Set problem —
Copy verbatim the stretch of the listing below, from the line containing "letter B symbol" through the line containing "tap(381, 264)", with both of those lines included.

---

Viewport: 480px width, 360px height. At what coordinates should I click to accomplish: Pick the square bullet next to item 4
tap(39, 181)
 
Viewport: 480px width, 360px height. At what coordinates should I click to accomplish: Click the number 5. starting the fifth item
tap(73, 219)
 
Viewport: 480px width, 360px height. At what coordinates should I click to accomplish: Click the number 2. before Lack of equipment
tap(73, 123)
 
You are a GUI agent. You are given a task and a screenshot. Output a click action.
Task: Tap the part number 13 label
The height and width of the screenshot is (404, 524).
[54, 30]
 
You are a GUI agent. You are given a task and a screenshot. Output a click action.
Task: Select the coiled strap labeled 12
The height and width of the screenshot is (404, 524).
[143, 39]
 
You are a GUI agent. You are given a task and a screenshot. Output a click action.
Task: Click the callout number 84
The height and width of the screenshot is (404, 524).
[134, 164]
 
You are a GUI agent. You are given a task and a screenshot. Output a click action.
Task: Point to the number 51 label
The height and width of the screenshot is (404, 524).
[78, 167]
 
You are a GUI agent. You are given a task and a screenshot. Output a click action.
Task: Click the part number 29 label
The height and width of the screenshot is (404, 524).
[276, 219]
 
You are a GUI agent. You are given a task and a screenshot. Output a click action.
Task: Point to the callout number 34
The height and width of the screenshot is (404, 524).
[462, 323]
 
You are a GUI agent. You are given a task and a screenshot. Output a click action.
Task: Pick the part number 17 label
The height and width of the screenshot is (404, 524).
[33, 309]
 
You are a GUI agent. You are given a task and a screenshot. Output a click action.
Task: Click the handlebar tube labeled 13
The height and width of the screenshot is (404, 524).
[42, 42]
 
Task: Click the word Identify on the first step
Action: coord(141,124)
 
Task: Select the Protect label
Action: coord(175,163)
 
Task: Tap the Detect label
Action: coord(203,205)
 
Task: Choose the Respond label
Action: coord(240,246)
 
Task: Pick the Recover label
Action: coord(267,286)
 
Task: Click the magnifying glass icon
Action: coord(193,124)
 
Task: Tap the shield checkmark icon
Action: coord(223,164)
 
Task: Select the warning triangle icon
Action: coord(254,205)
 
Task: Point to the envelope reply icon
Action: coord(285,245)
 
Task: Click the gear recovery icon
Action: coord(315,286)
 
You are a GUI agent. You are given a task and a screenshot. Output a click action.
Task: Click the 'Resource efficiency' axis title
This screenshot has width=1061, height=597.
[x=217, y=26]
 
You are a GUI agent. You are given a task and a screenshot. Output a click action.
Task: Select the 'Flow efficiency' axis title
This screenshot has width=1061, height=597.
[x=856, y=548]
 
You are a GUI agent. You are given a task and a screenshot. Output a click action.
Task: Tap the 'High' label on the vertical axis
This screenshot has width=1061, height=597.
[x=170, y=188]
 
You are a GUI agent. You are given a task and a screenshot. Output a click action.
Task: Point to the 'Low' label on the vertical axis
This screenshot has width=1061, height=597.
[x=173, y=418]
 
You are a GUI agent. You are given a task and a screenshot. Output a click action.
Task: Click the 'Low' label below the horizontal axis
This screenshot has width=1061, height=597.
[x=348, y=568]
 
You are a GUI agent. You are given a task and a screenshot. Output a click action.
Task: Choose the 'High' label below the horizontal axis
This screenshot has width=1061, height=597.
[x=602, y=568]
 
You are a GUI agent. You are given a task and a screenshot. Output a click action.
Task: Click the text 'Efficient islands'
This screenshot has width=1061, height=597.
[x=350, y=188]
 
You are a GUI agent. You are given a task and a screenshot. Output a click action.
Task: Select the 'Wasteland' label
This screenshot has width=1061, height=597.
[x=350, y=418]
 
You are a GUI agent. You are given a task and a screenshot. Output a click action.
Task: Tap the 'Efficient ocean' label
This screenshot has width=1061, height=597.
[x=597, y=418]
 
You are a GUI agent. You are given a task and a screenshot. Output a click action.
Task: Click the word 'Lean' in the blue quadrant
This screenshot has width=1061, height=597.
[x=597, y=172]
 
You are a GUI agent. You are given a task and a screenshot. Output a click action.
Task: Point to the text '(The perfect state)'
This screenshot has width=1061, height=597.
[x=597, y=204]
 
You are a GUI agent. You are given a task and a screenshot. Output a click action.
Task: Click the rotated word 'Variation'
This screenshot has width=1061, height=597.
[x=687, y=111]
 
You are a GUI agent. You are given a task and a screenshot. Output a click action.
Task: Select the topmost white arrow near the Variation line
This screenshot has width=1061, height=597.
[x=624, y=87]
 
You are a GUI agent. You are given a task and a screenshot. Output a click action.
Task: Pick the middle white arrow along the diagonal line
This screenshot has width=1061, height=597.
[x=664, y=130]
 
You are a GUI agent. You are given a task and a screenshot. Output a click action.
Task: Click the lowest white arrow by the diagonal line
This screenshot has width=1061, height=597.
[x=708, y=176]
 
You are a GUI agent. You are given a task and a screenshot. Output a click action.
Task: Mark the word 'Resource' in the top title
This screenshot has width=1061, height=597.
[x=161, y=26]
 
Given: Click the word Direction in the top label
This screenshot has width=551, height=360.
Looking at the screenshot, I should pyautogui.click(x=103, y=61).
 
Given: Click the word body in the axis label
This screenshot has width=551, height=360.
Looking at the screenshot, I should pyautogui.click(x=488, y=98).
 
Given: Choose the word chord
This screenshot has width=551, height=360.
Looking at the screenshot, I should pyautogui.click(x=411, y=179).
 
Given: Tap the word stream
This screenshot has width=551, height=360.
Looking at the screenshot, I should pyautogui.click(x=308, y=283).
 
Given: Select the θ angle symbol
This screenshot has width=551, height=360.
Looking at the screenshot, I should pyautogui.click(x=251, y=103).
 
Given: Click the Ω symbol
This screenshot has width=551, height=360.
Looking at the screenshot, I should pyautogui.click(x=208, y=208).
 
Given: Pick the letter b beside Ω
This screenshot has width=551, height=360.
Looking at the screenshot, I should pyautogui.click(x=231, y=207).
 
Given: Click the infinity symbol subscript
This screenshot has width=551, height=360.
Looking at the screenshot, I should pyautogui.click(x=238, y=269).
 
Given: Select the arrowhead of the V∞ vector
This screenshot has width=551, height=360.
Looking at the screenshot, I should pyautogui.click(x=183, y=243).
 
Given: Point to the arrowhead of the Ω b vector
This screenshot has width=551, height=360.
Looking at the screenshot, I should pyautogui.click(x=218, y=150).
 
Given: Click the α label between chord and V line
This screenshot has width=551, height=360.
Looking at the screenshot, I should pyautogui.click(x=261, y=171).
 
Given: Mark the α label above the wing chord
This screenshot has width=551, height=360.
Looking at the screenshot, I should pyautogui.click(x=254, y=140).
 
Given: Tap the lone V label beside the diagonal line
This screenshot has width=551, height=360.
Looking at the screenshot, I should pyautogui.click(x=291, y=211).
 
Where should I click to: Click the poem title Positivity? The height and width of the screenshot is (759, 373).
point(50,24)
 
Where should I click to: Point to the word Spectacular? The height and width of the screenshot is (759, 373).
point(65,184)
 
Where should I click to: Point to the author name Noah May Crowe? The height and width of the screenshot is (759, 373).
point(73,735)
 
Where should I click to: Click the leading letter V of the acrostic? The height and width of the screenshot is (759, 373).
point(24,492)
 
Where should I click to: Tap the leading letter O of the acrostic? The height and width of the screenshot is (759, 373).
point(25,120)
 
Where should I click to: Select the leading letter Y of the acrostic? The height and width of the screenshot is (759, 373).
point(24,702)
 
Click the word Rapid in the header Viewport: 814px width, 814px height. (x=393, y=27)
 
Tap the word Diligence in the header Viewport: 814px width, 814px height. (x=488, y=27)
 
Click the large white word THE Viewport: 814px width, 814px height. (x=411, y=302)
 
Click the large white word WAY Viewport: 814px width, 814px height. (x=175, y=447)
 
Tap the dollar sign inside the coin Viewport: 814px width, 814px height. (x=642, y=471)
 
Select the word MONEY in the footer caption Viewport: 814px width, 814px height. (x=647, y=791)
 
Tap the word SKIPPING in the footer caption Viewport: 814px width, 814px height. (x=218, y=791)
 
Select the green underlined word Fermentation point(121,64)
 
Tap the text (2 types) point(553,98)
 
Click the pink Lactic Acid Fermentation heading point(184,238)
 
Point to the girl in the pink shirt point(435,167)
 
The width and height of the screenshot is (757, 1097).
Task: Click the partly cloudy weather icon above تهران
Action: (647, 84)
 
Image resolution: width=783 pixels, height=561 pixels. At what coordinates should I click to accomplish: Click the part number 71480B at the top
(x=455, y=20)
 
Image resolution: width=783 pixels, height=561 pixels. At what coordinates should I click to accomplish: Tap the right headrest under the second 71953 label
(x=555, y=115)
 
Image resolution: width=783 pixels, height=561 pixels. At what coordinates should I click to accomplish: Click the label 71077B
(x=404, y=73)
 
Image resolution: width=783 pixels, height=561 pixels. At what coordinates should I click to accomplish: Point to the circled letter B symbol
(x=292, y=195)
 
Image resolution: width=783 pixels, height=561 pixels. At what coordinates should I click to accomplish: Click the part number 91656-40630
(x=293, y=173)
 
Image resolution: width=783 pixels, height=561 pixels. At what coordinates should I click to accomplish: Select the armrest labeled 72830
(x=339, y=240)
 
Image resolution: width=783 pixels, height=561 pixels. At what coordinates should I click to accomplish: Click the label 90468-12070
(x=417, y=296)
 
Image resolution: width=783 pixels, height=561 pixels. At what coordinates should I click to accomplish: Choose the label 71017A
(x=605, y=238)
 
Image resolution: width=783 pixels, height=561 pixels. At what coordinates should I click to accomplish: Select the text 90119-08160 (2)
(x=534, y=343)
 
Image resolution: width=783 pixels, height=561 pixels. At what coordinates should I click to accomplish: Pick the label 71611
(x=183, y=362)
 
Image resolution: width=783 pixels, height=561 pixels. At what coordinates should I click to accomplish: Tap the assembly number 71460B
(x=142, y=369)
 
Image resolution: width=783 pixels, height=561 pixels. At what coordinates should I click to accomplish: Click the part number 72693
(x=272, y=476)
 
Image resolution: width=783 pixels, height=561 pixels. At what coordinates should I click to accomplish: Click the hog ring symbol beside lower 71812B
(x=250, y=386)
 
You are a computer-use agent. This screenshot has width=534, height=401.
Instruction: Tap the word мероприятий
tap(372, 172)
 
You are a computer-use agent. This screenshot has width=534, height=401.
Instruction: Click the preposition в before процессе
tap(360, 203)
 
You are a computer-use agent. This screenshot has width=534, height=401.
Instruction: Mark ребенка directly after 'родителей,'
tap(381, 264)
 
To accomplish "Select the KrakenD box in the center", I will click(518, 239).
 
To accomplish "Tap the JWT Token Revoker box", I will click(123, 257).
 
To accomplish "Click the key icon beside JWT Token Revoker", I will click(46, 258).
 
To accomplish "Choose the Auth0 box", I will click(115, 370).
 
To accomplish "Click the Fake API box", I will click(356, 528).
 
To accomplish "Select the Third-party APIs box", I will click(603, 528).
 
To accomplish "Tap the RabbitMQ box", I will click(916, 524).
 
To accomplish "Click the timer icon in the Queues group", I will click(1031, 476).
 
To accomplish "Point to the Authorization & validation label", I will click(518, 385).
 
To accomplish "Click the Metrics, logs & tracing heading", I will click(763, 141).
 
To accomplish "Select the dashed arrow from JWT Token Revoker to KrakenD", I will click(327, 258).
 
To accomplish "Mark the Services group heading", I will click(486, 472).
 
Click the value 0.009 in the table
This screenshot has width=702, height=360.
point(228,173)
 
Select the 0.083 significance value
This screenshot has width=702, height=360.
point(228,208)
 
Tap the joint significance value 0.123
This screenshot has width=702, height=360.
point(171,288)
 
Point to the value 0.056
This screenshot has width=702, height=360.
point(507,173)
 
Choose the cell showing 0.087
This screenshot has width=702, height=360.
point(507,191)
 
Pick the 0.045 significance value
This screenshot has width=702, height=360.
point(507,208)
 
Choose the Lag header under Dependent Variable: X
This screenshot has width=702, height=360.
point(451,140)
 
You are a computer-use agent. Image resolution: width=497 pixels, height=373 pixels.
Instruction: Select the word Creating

---

Answer for this exercise —
Image resolution: width=783 pixels, height=561 pixels. At what coordinates should I click to accomplish: Point to the circled letter B symbol
(x=292, y=195)
 
Image resolution: width=783 pixels, height=561 pixels. At what coordinates should I click to accomplish: Click the part number 91656-40630
(x=293, y=173)
 
Image resolution: width=783 pixels, height=561 pixels. At what coordinates should I click to accomplish: Select the armrest labeled 72830
(x=339, y=240)
 
Image resolution: width=783 pixels, height=561 pixels. At what coordinates should I click to accomplish: Click the label 90468-12070
(x=417, y=296)
 
Image resolution: width=783 pixels, height=561 pixels. At what coordinates should I click to accomplish: Choose the label 71017A
(x=605, y=238)
 
Image resolution: width=783 pixels, height=561 pixels. At what coordinates should I click to accomplish: Select the text 90119-08160 (2)
(x=534, y=343)
 
Image resolution: width=783 pixels, height=561 pixels. At what coordinates should I click to accomplish: Pick the label 71611
(x=183, y=362)
 
Image resolution: width=783 pixels, height=561 pixels. At what coordinates should I click to accomplish: Tap the assembly number 71460B
(x=142, y=369)
 
Image resolution: width=783 pixels, height=561 pixels. At what coordinates should I click to accomplish: Click the part number 72693
(x=272, y=476)
 
Image resolution: width=783 pixels, height=561 pixels. At what coordinates should I click to accomplish: Click the hog ring symbol beside lower 71812B
(x=250, y=386)
 
You are a computer-use agent. This screenshot has width=534, height=401.
Instruction: Tap the word мероприятий
tap(372, 172)
 
You are a computer-use agent. This screenshot has width=534, height=401.
Instruction: Click the preposition в before процессе
tap(360, 203)
 
You are a computer-use agent. This screenshot has width=534, height=401.
Instruction: Mark ребенка directly after 'родителей,'
tap(381, 264)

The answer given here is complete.